State Bank of India, the nation's top lender by assets, posted better-than-expected quarterly bad debt levels on Friday and said it now expected an improvement, a long-awaited sign of easing pressure that helped its shares jump over five percent.
The loan improvement in the three months ended in March helped SBI, which accounts for about a quarter of Indian loans and deposits, post a 23 percent rise in net profit to 37.42 billion rupees ($589 million), above forecasts.
The bank's gross bad loan ratio fell to 4.25 percent the March quarter from 4.9 percent in the previous three months.
"The stress is coming down," said the bank's chairman Arundhati Bhattacharya, who has upgraded software and boosted specialised teams to cope with bad loans.
"Going forward we do believe that we'll be able hold (the bad loan ratio) at this level or over a period of time try and bring it further down," Bhattacharya told a news conference at the eastern Indian city of Kolkata.
Two straight years of weaker economic expansion and stretched corporate balance sheets have led to a surge in Indian banks' bad loans. Government-controlled lenders led by the SBI, which dominate India's banking sector with more than 70 percent share of loans, have amassed bad loans at a faster pace than their private sector rivals.
Weaker economic activity has also taken a toll on loan growth for banks, and a recovery could be months away.
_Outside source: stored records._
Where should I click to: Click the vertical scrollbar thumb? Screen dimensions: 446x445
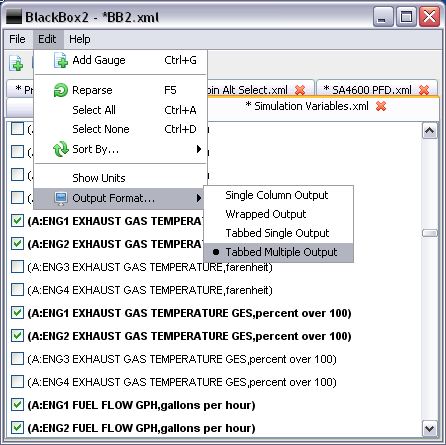[x=430, y=233]
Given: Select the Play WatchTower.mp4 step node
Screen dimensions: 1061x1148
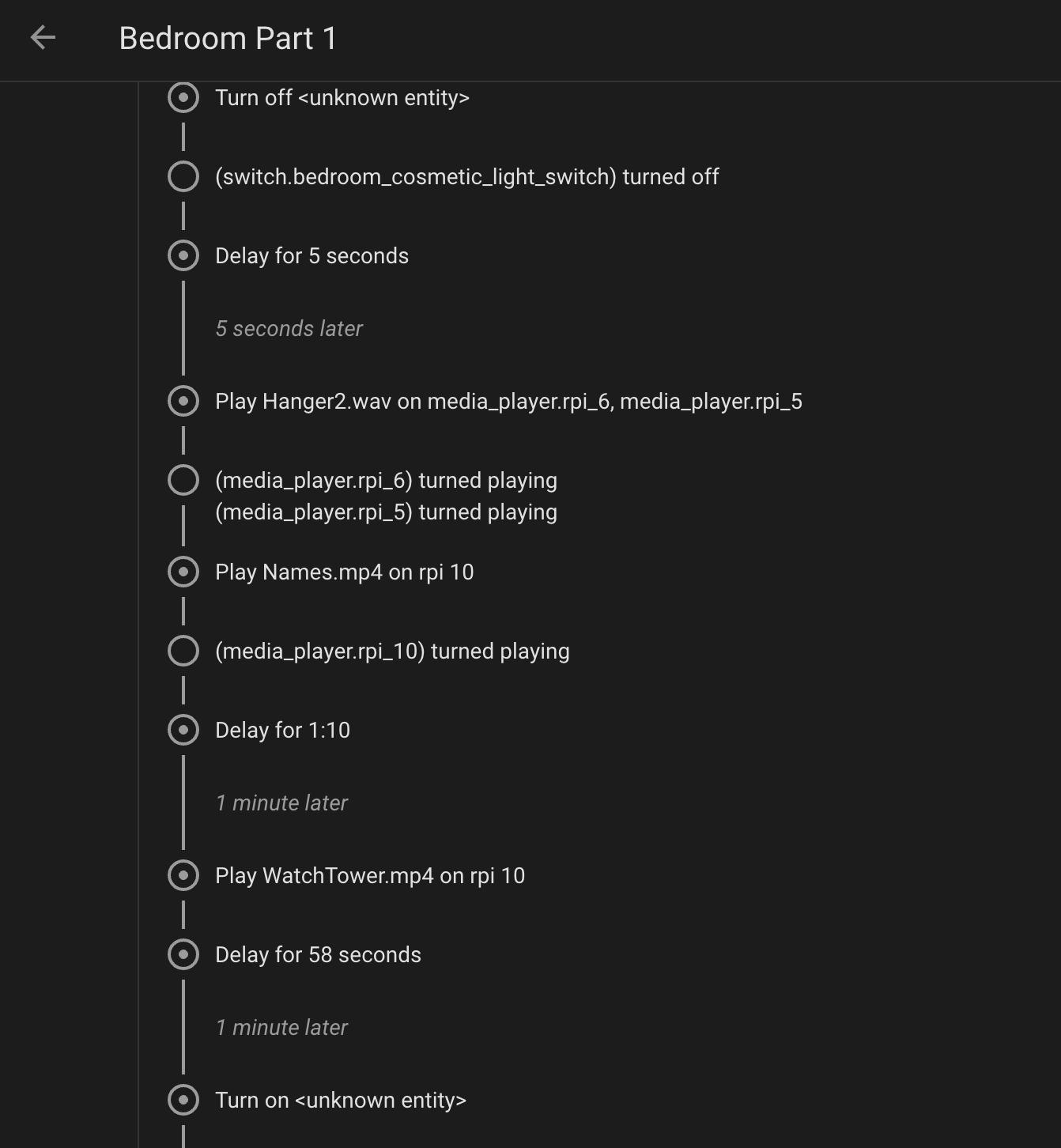Looking at the screenshot, I should (183, 875).
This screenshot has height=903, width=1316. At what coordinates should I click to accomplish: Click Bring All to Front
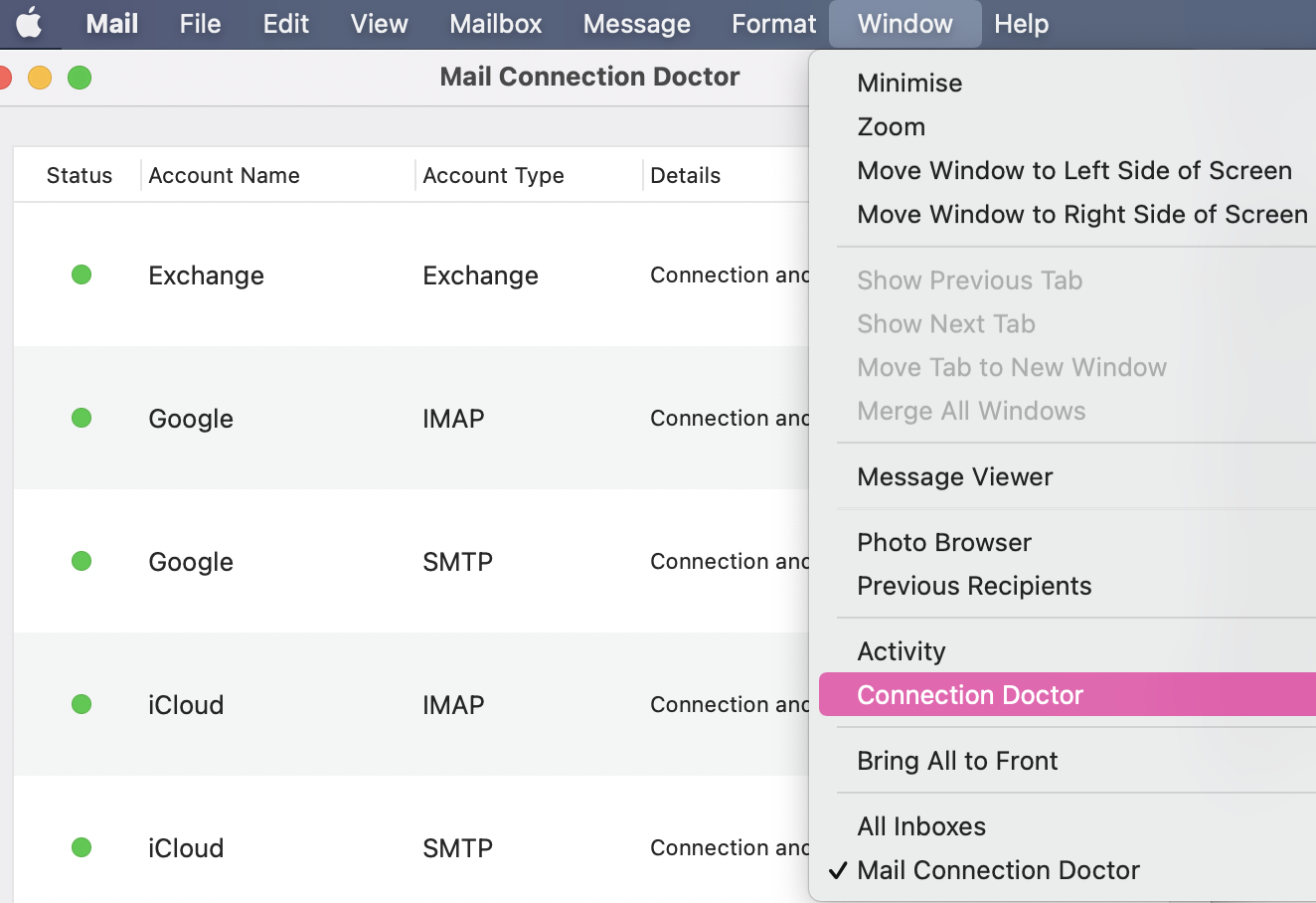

SBI expects loan growth to accelerate to around 14 percent for the fiscal year to March 2016, Bhattacharya said. That compares with an adjusted loan growth of about 10.5 percent the year before.
The bank, which has plans to raise as much as 150 billion rupees ($2.4 billion) in capital by selling shares, has all approvals in place for the sale but has yet to decide on the instrument and exact timing, Bhattacharya said.
SBI shares, valued at nearly $35 billion, closed 2.7 percent lower, as investors booked profit on a gains after the results. The main Mumbai index .NSEI closed 0.5 percent higher.